Collected data:
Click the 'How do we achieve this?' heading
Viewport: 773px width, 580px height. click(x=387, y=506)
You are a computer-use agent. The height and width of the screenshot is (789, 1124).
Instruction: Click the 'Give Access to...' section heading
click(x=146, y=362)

* * *

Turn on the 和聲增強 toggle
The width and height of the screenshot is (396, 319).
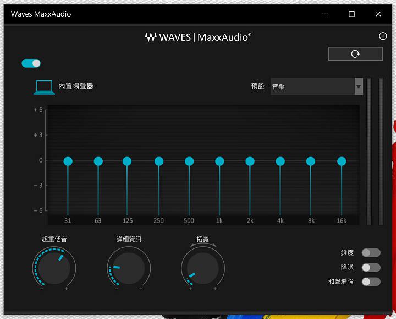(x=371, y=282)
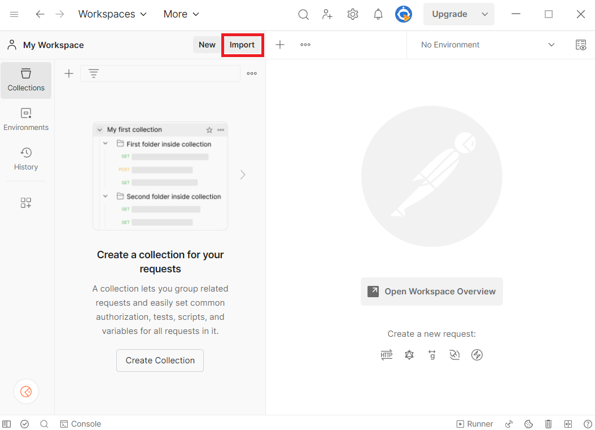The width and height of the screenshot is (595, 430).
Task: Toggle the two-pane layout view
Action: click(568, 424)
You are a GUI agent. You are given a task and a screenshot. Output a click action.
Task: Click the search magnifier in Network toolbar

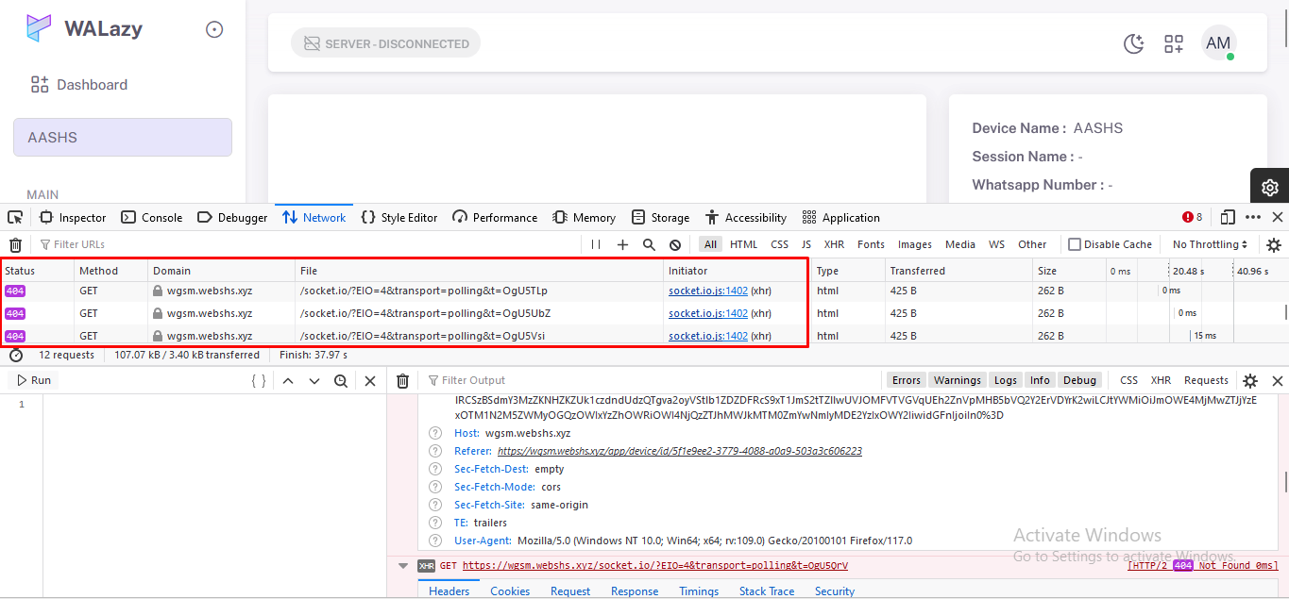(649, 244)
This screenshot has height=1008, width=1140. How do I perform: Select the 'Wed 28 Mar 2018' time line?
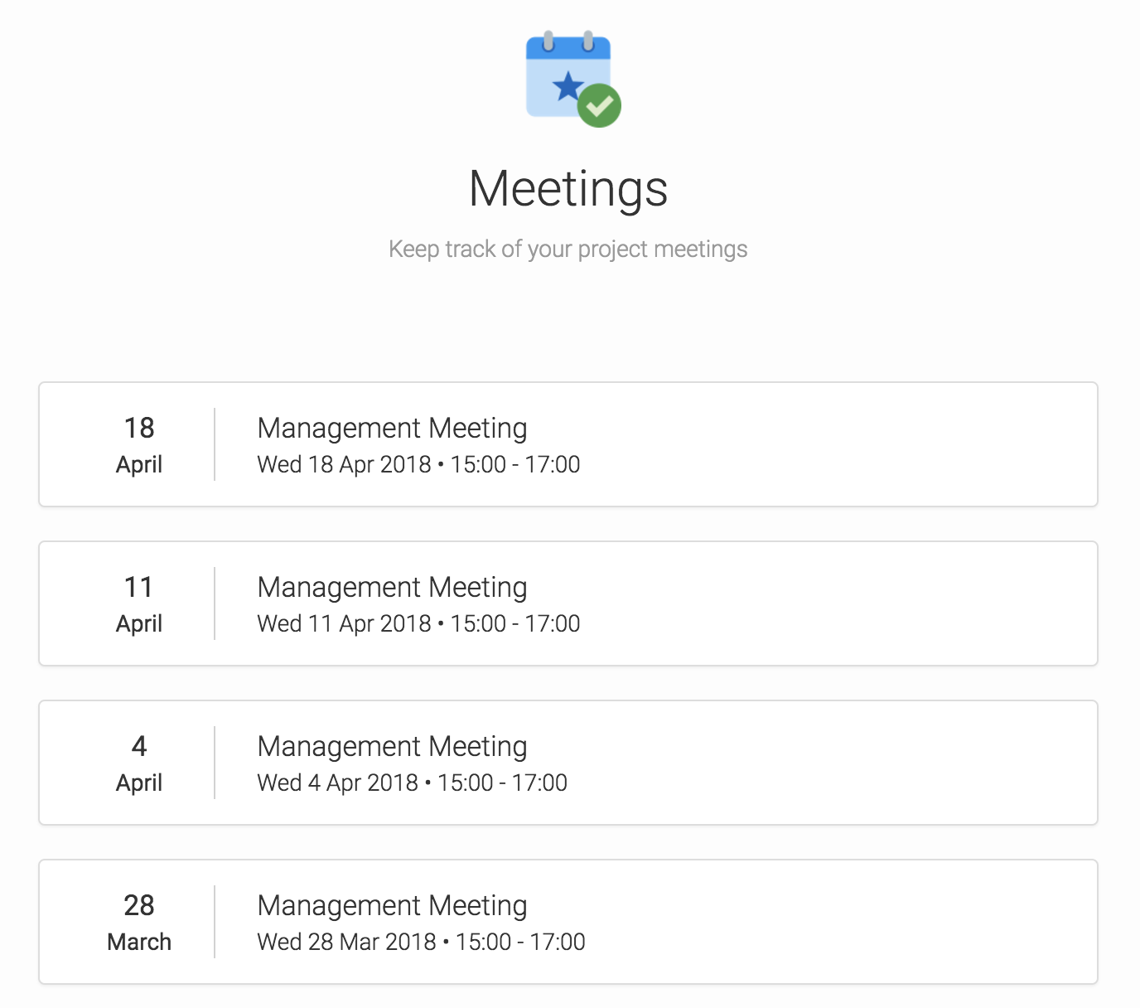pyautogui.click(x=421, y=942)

#### [WORK REQUIRED]
Retype only this portion of the data above: the line containing "Click the 'How do we achieve this?' heading", the line containing "You are a computer-use", and all lines between them, exactly.

#### [SOLUTION BELOW]
Click the 'How do we achieve this?' heading
Viewport: 773px width, 580px height. click(x=387, y=506)
You are a computer-use agent. The height and width of the screenshot is (789, 1124).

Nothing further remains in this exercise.